Start of Exercise inputs

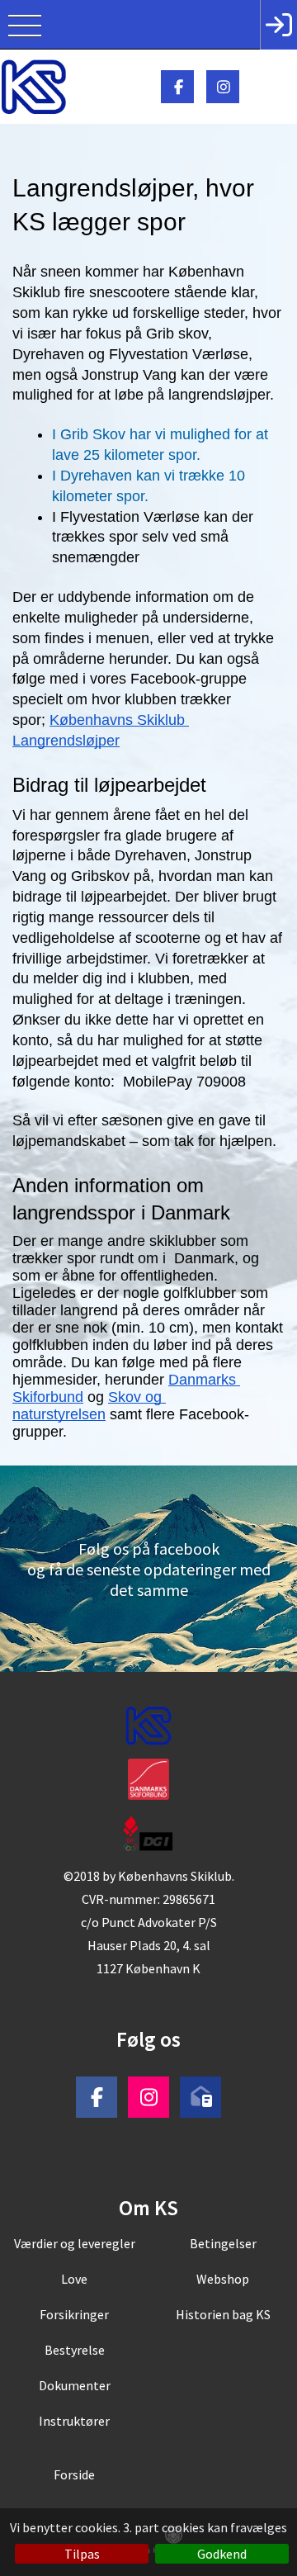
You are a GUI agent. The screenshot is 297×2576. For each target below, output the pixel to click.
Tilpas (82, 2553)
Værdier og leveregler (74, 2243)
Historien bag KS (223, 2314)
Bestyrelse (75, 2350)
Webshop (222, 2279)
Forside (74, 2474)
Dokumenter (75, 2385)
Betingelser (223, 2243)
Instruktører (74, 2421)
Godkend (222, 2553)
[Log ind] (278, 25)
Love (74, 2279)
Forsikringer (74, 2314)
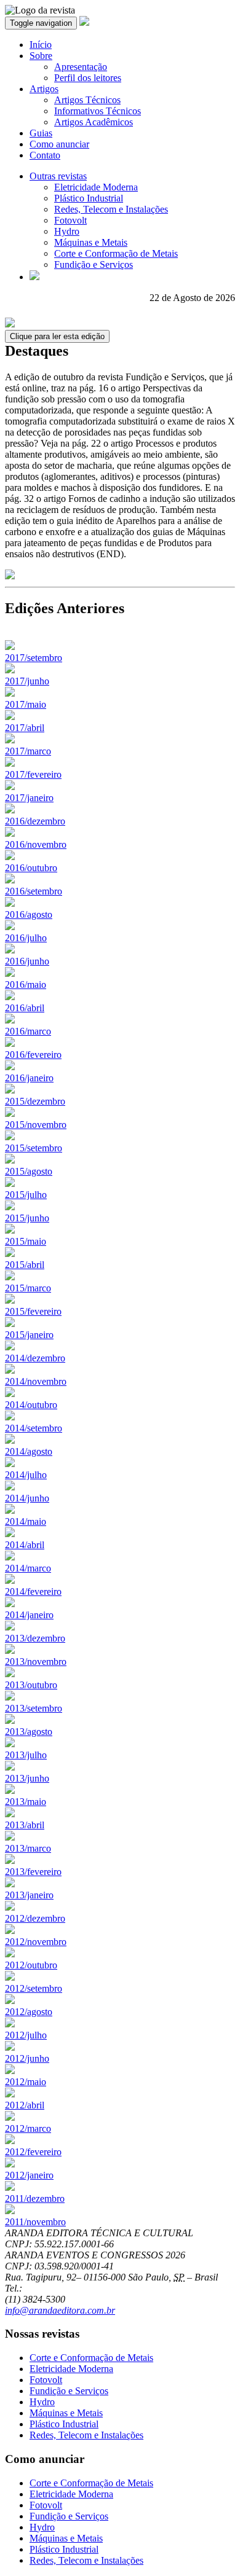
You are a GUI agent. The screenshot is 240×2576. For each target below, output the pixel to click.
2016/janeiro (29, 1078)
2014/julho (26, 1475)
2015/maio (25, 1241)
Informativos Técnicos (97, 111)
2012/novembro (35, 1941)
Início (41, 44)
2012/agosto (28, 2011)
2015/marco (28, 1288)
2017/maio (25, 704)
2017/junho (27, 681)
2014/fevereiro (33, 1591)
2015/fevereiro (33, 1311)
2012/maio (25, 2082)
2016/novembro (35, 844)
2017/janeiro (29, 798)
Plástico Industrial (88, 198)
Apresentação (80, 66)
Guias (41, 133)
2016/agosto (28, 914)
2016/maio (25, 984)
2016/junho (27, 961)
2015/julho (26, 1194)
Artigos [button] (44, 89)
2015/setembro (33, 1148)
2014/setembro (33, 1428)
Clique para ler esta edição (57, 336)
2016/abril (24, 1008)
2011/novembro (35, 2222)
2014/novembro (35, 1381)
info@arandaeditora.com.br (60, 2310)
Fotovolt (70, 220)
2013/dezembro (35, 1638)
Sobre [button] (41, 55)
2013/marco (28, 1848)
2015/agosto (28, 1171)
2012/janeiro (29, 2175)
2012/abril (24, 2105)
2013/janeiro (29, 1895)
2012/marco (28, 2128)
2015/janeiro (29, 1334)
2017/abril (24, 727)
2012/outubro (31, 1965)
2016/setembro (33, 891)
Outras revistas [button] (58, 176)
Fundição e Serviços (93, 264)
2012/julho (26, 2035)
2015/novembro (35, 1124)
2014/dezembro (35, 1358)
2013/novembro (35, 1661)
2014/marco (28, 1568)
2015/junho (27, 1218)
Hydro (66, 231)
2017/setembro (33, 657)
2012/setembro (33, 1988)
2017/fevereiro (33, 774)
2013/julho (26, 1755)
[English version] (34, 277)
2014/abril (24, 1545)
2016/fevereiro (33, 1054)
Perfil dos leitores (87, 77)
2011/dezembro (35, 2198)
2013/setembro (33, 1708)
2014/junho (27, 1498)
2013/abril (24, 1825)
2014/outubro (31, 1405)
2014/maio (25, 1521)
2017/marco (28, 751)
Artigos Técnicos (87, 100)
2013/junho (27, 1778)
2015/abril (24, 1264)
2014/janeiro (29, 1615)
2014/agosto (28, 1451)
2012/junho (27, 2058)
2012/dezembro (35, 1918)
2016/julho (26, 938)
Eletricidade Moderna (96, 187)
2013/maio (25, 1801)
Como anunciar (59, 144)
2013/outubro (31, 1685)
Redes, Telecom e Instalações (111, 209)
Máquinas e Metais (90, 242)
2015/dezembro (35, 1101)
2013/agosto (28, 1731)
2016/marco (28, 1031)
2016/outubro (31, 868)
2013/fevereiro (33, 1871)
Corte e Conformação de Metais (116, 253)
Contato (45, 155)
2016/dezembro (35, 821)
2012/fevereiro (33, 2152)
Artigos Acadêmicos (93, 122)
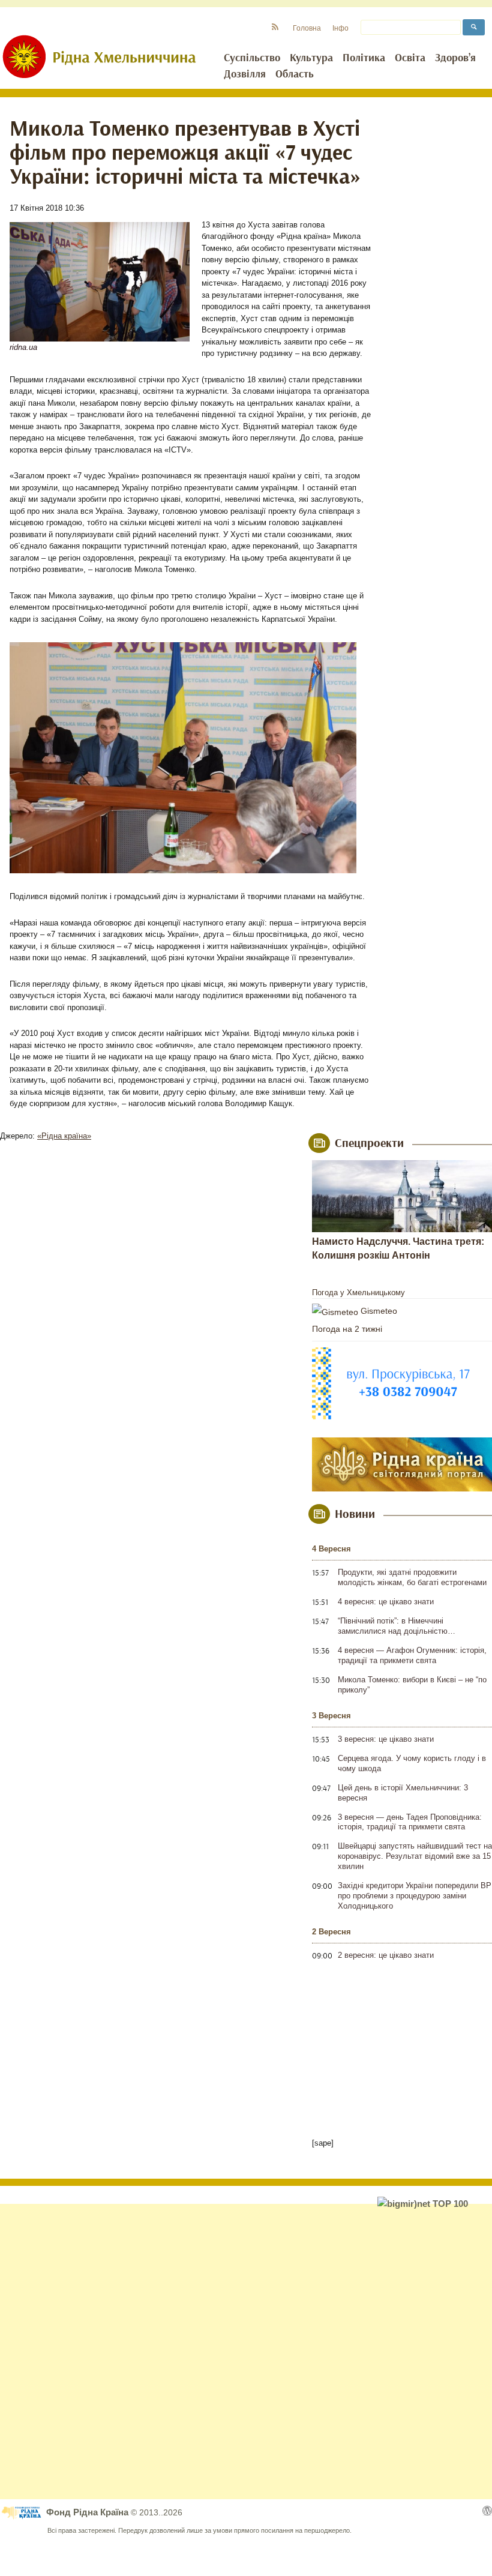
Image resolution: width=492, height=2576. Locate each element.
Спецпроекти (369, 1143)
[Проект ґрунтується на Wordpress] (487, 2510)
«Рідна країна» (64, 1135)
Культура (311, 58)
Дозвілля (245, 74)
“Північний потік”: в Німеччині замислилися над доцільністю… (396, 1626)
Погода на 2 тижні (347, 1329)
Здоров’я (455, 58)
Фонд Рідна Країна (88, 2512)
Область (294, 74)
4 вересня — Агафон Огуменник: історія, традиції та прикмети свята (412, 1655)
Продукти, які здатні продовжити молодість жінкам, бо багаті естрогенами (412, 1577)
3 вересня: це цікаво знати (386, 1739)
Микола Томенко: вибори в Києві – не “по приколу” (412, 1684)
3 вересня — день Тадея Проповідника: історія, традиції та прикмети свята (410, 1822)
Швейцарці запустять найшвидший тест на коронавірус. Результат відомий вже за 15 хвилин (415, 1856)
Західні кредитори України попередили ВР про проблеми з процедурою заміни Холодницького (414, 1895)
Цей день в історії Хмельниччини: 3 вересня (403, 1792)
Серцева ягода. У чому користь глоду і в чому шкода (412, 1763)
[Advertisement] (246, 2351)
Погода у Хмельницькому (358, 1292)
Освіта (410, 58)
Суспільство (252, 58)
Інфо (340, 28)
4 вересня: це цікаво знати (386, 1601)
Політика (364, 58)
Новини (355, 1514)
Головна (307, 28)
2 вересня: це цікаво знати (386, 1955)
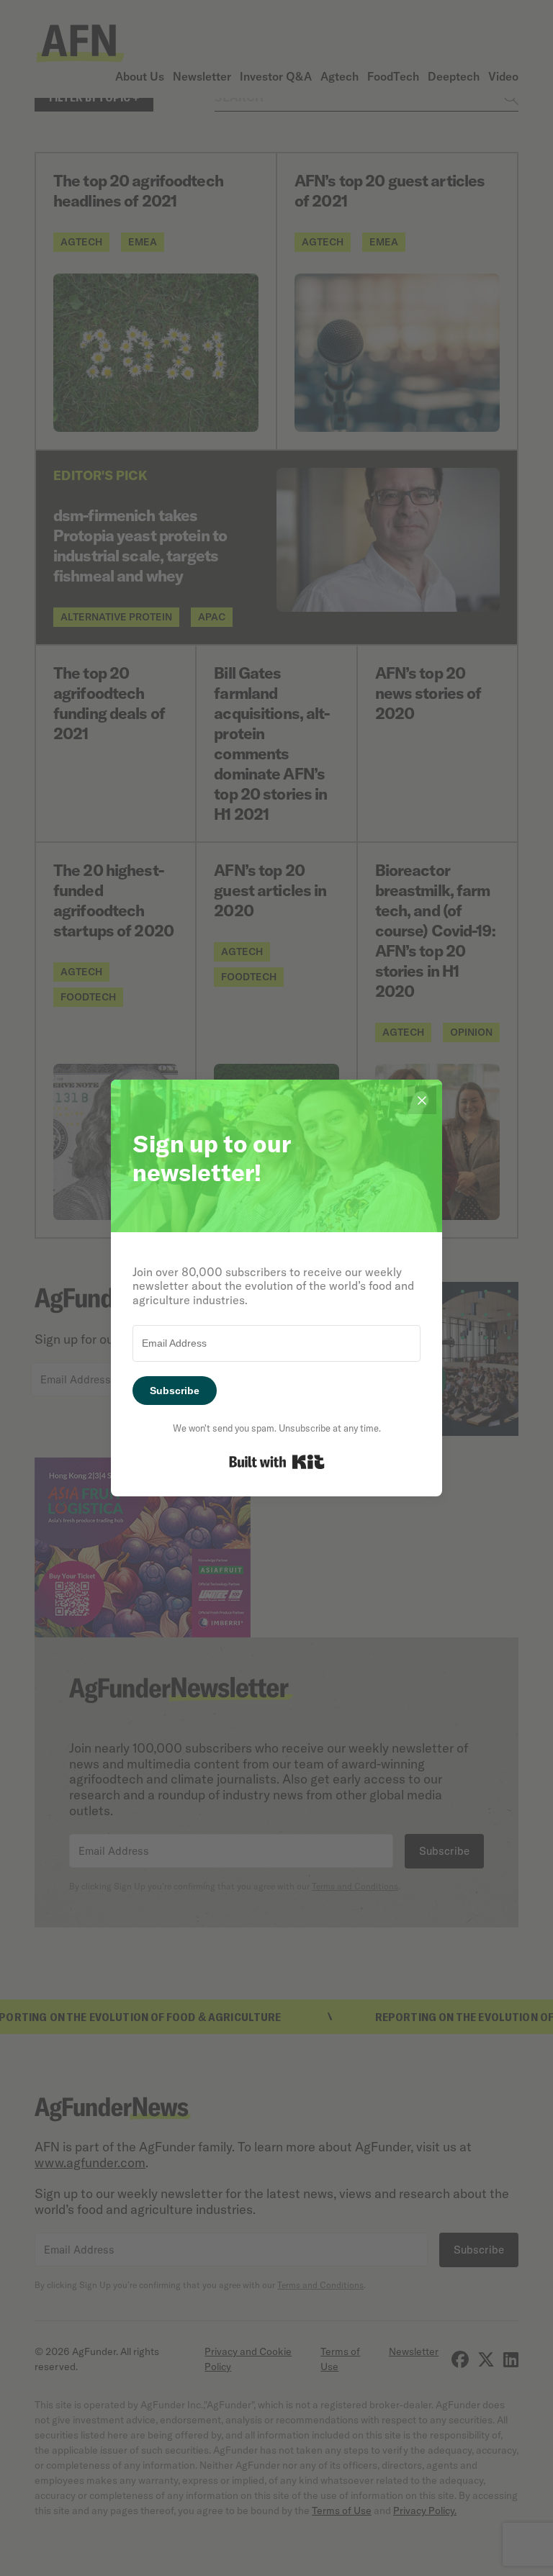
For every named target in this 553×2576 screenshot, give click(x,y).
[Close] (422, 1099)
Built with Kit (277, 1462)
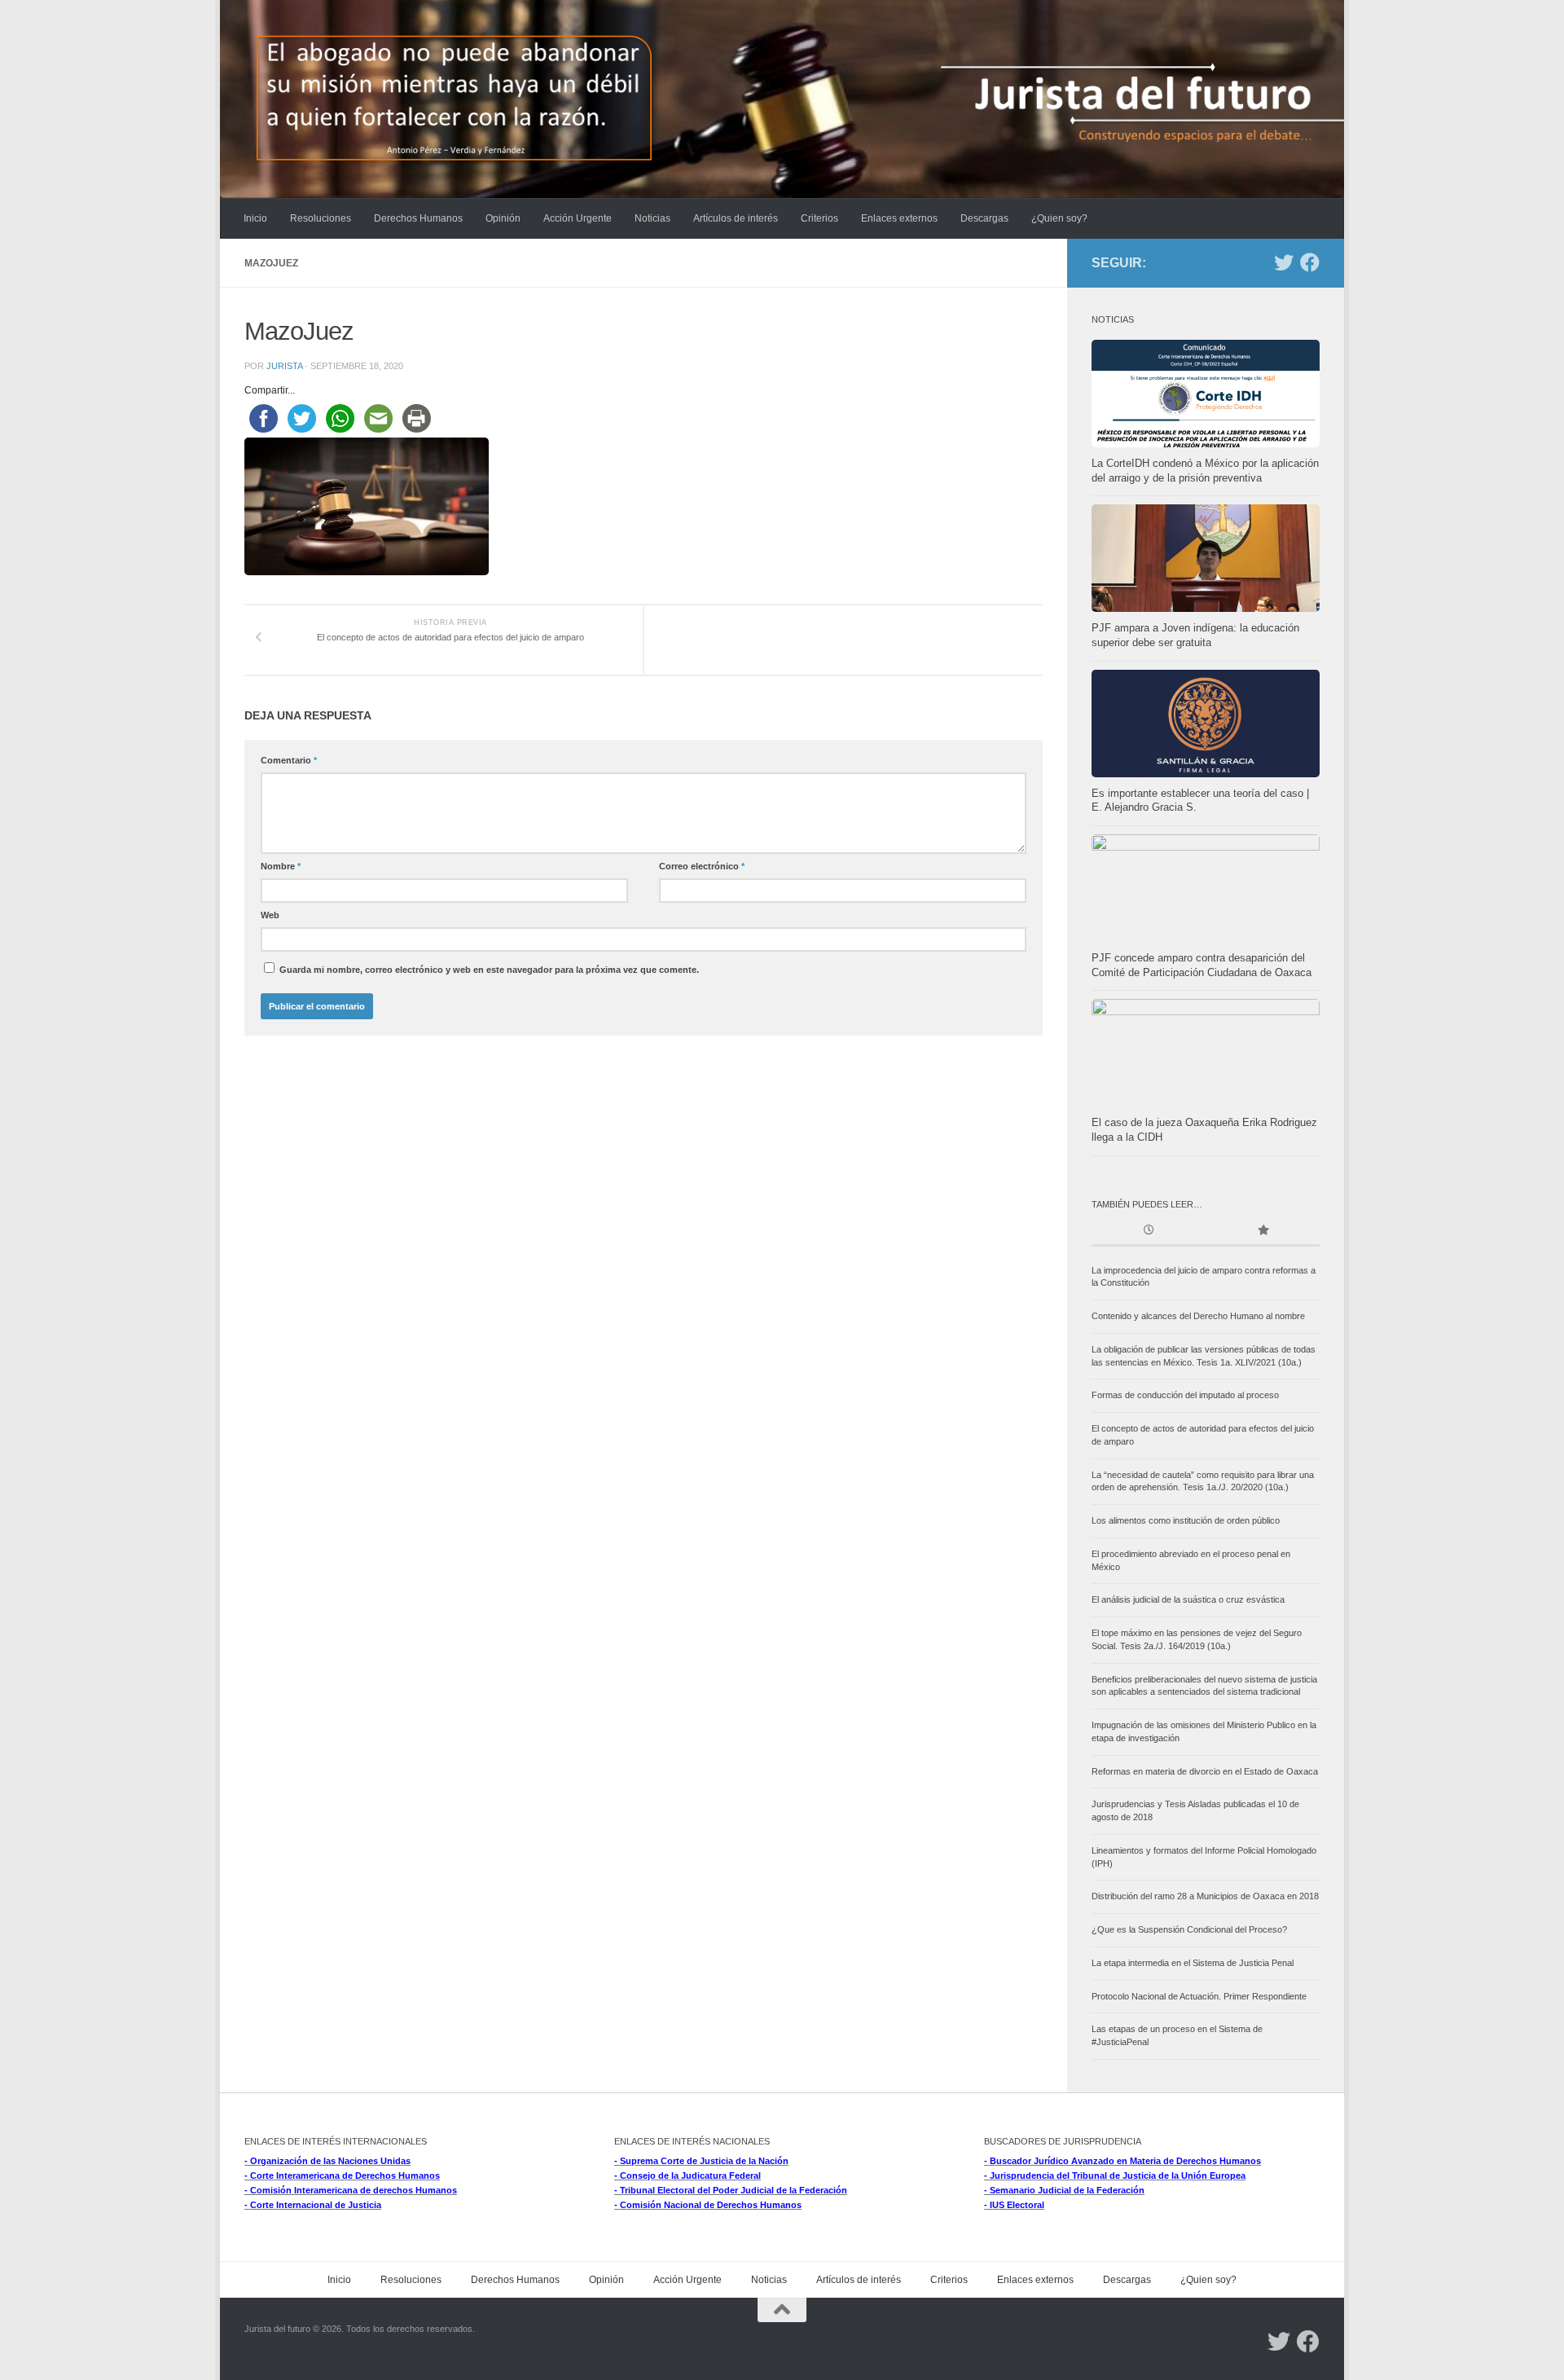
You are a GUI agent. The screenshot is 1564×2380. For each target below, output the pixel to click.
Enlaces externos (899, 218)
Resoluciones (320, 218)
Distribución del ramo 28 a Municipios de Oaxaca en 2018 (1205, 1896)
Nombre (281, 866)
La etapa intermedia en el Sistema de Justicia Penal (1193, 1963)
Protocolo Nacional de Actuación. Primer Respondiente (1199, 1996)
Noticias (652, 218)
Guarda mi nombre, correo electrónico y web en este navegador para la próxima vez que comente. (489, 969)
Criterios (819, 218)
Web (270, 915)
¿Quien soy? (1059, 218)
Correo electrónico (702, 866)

End of Exercise inputs

**About this exercise:** As listed above, the lines from the line with "2016/agosto (28, 914)" to the line with "2011/novembro (35, 2222)" are to be echoed exactly, with both ends included and nothing added.

**Output of the task:**
2016/agosto (28, 914)
2016/maio (25, 984)
2016/junho (27, 961)
2015/julho (26, 1194)
Artigos [button] (44, 89)
2015/setembro (33, 1148)
2014/setembro (33, 1428)
Clique para ler esta edição (57, 336)
2016/abril (24, 1008)
2011/novembro (35, 2222)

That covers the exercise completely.